Passage to read —
Melissa is a Wrap Star!

Post by Melissa

Post by Melissa

One of our new favorite blogs is Wrapunzel – a great resource for hair covering ideas and inspiration, and one of the regular features is interviews and photos of women who cover in different ways.

I was honored to be interviewed and featured as this week’s lady wrap-star so be sure to hop on over and check it out!

Andrea (the princess Wrapunzel herself) asked some great questions for the interview, and I did my best to give thoughtful and insightful answers. There are also lots of fun photos for your viewing pleasure. 🙂

Headbands to Headscarves

As of this month, I have been covering my head in some fashion for five years! Those of you who have been paying attention are surely thinking “wait, Melissa hasn’t been married that long!” – and you are correct. Head covering was so important to me that I took the time to figure it out emotionally, spiritually, and physically in advance.

You see, I started the journey to covering my head once I knew we were going to get married. Though there was 18 months between the two, it was a very valuable time and growth experience for me. I always saw that one aspect of head covering was the visible distinction of being “off the market” for lack of better phrase. While no one would know that wearing a headband, ribbon, or wide headscarf  was for such a purpose – I did. The other driving factor was my propensity to headaches. I had to adjust to having something on my head and learn how to work that so that it wasn’t a headache trigger.

What you are asked to do — Reproduce everything in the head covering post from "You see, I started" down to "a headache trigger.", substituting "bandana" for "headband".

Raw data —
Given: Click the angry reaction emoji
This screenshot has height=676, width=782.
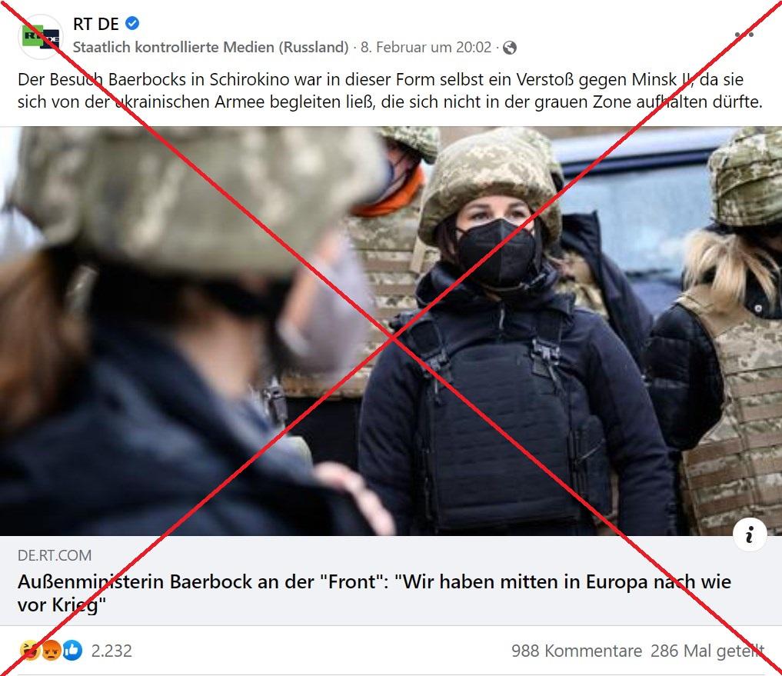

Output of the exercise —
You see, I started the journey to covering my head once I knew we were going to get married. Though there was 18 months between the two, it was a very valuable time and growth experience for me. I always saw that one aspect of head covering was the visible distinction of being “off the market” for lack of better phrase. While no one would know that wearing a bandana, ribbon, or wide headscarf  was for such a purpose – I did. The other driving factor was my propensity to headaches. I had to adjust to having something on my head and learn how to work that so that it wasn’t a headache trigger.